When Mattawan Middle School won a prestigious award last fall, it wasn’t for a new program or a single employee. The School of Distinction award bestowed on the west Michigan school recognized a building-wide team-based commitment to students built over two decades.
This week Lt. Gov. Garlin Gilchrist II visited Mattawan Middle in Van Buren County to learn how the school became one of only 11 middle schools nationwide to be honored by the Association for Middle Level Education in 2023.
“I’m just incredibly proud of everyone here,” Gilchrist said in remarks to district students, leaders and staff. “You’re presented with an award because you’ve already done the work, so every education professional who works in every capacity here in this school has made it an amazing environment.”
Karrie Smith, president of the Mattawan Education Association, invited Gilchrist on the tour, which also included MEA President Chandra Madafferi. A 24-year math teacher, Smith has worked at the middle school for 18 years and wanted to call attention to the collaborative model that creates staff cohesion and student success.
“Our administrative team has been together for 17 years, which is unheard of, and our building on the whole sees very little turnover from year to year because people love working here,” Smith said.
Gilchrist and Madafferi were met by student greeters and led by student guides in a tour of several classrooms of MEA member educators teaching science, math, social studies and Strides English language arts for special education students (where Gilchrist was served a cup of hot chocolate).
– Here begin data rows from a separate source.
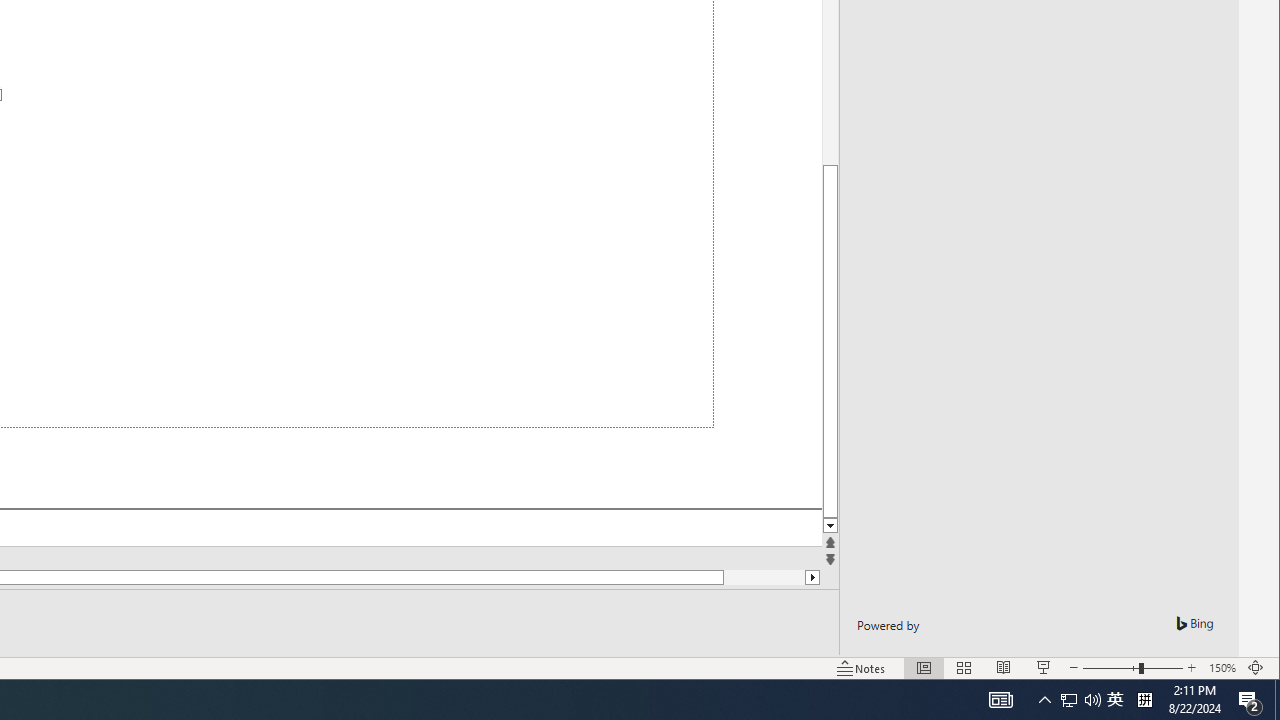  Describe the element at coordinates (1221, 668) in the screenshot. I see `'Zoom 150%'` at that location.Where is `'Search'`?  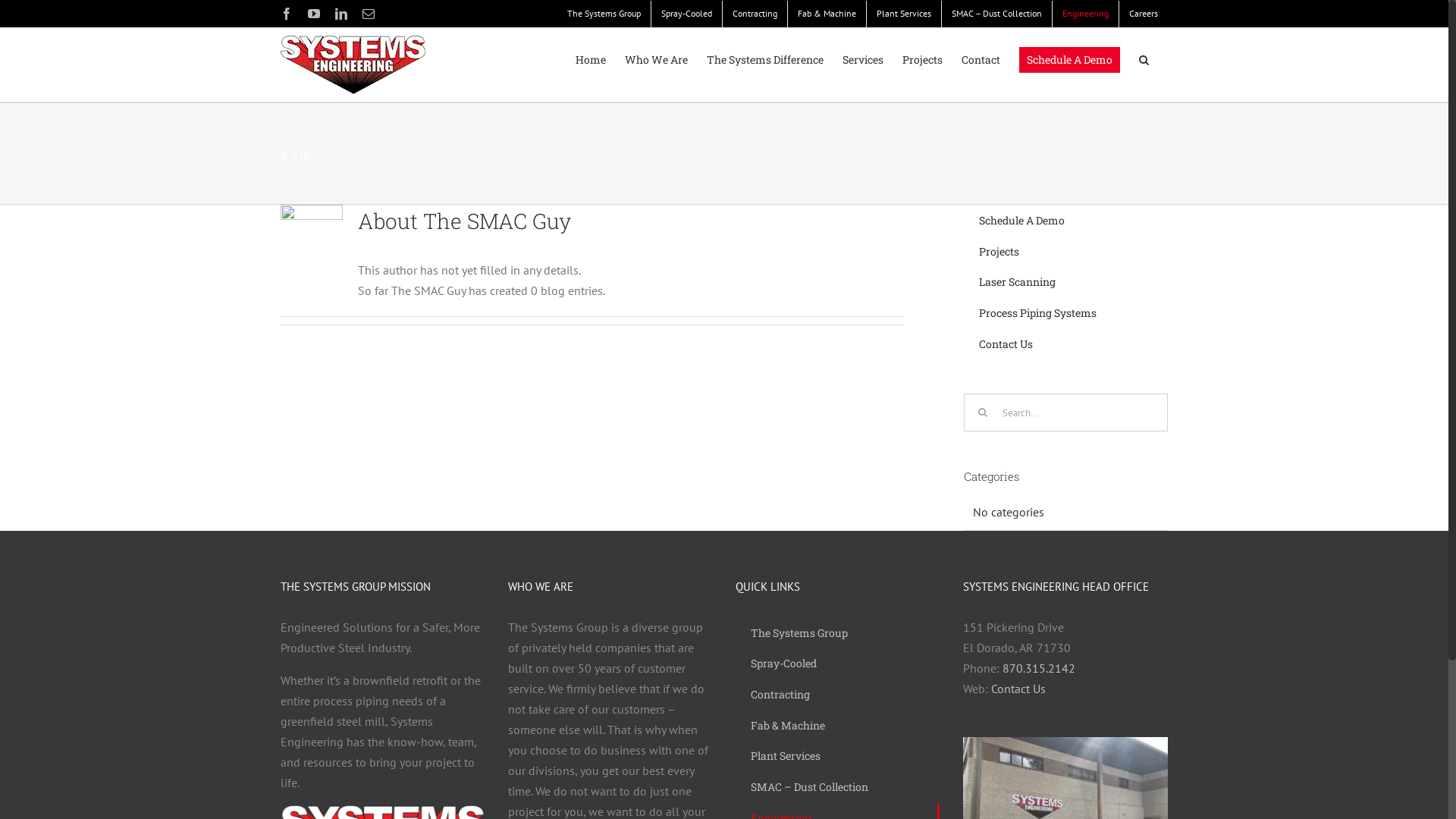
'Search' is located at coordinates (1144, 58).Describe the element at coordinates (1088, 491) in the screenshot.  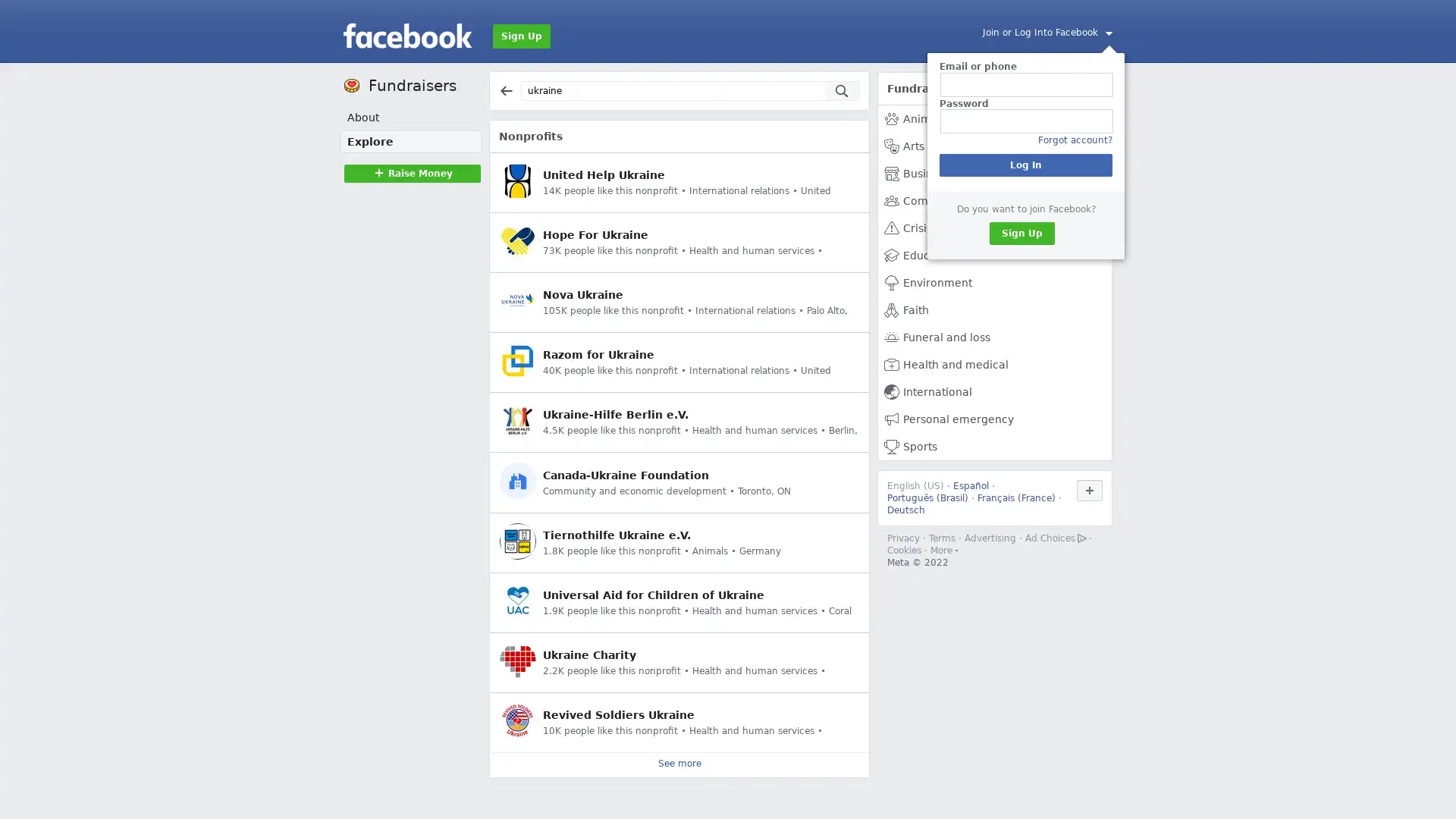
I see `Use Facebook in another language.` at that location.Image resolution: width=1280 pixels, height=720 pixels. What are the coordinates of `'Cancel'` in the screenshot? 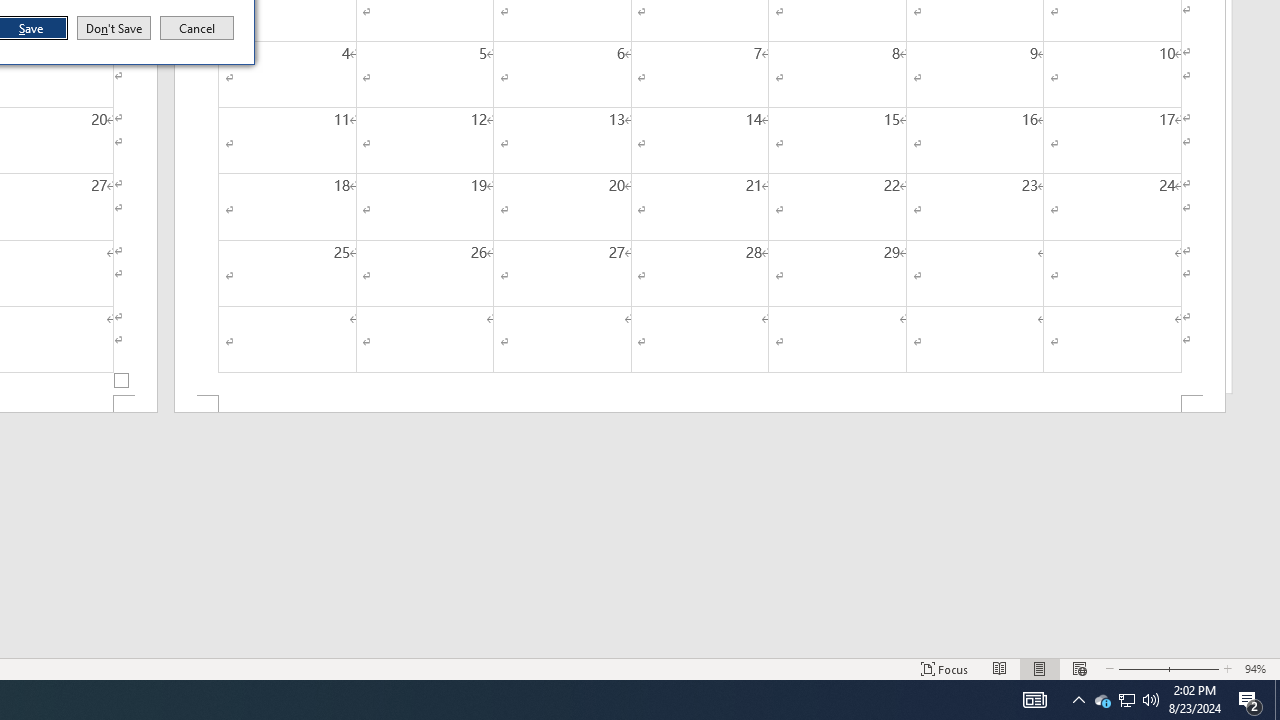 It's located at (197, 28).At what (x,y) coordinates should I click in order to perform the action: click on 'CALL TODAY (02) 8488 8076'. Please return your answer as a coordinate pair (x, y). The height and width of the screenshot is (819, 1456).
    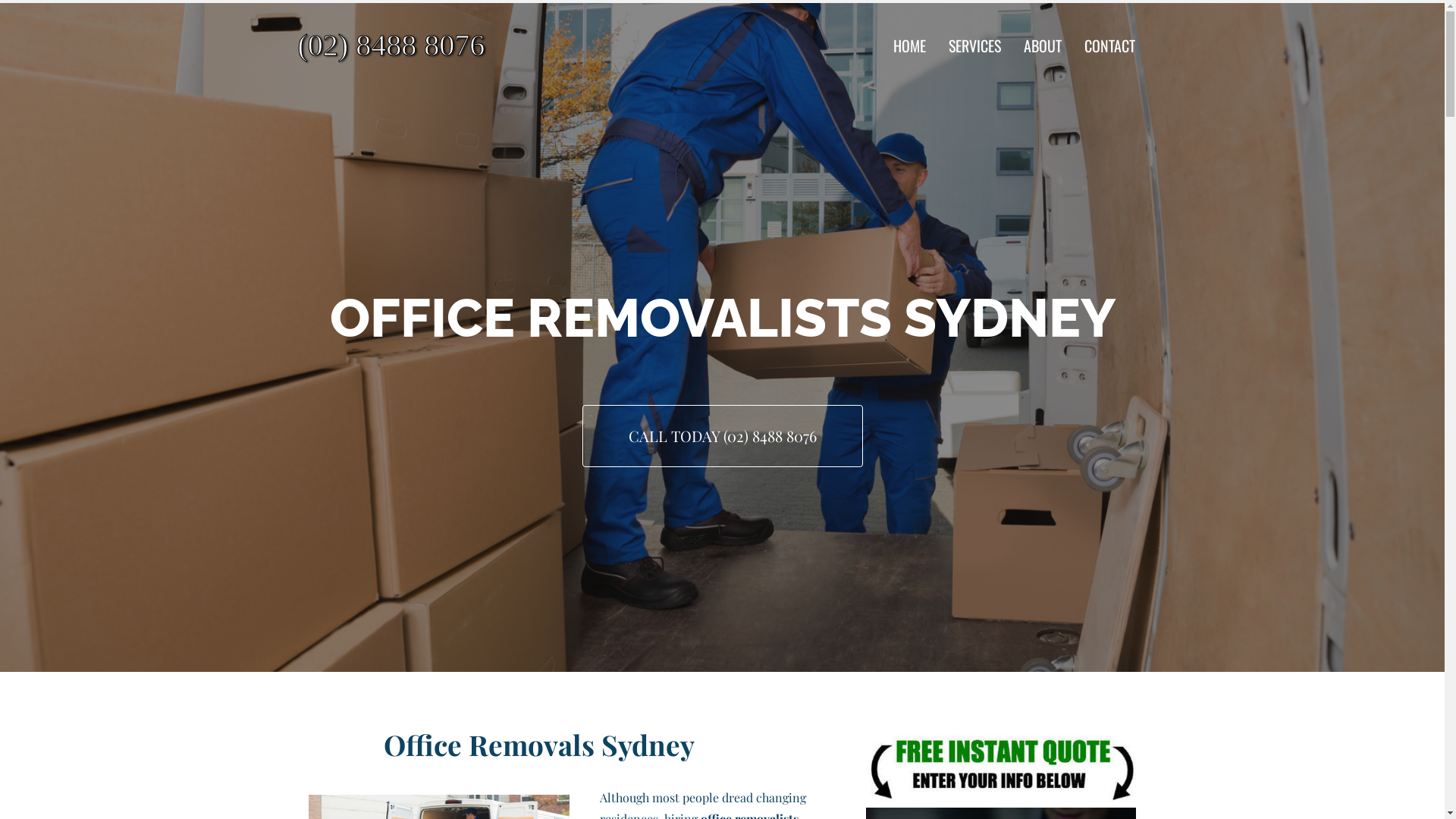
    Looking at the image, I should click on (722, 435).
At every turn, Gilchrist asked students what they loved about their learning and their teachers.
He got answers back that demonstrated the powerful personal relationships that educators develop with students: She makes it fun to learn. I like learning life skills such as teamwork and problem-solving, not just science. She’s always moving around the room, looking for people to help.
“Gov. Gretchen Whitmer and I care very deeply about education,” Gilchrist said. “We want to make sure that every student, every family, every household, every community is deeply supported with everything they need to be successful. That starts with an amazing education, and in order for an amazing education to be possible we have to take care of education professionals.”
Principal Chip Schuman told Gilchrist the educators at Mattawan Middle work very deliberately to create a sense of family with a culture of attention to individual students and their needs. For that reason the award reflects the work of “a whole community of people,” he said.
“What a huge honor this is to have you here and to talk about middle-level education,” Schuman said. “This is something that we take very seriously, because we want to make sure we provide a developmentally appropriate education for kids in the middle.”
The school day’s design prioritizes collaboration across various teams organized to support students, from subject-matter teams planning lessons and common assessments to cross-curricular grade-level teams planning and problem-solving day-to-day issues, said Smith, the local union president.
“The schedule is organized to give teams common planning time, so we can stay focused on doing what is best for the students we have in front of us – mentally, developmentally, personally, academically,” Smith said. “We recognize that middle-level kids are different from elementary and high school.”
The school’s staff includes counselors, a psychologist and social worker, plus student engagement specialists with programming that includes the Capturing Kids Hearts approach, peer mentoring, robotics for all students, and a sensory space for students known as the Den.
Every staff member sees supporting students as their job over and above official job duties or content they teach, Smith said.
“You could ask any student in this school to name an adult beyond the counselors that is someone they can go to if they have a problem or a need, and every one could name a person, no problem. Every student has someone they trust to be a mentor or advocate if they’re having a bad day.”
Gilchrist said the school is a wonderful example of why he and the governor work hard every day to find ways to open the doors of opportunity even wider for students by supporting educators and public schools from pre-K to colleges and universities.
“One of our most important priories as leaders is to show education professionals that they matter to us in Michigan, that they are critical to the state’s present and future,” Gilchrist said.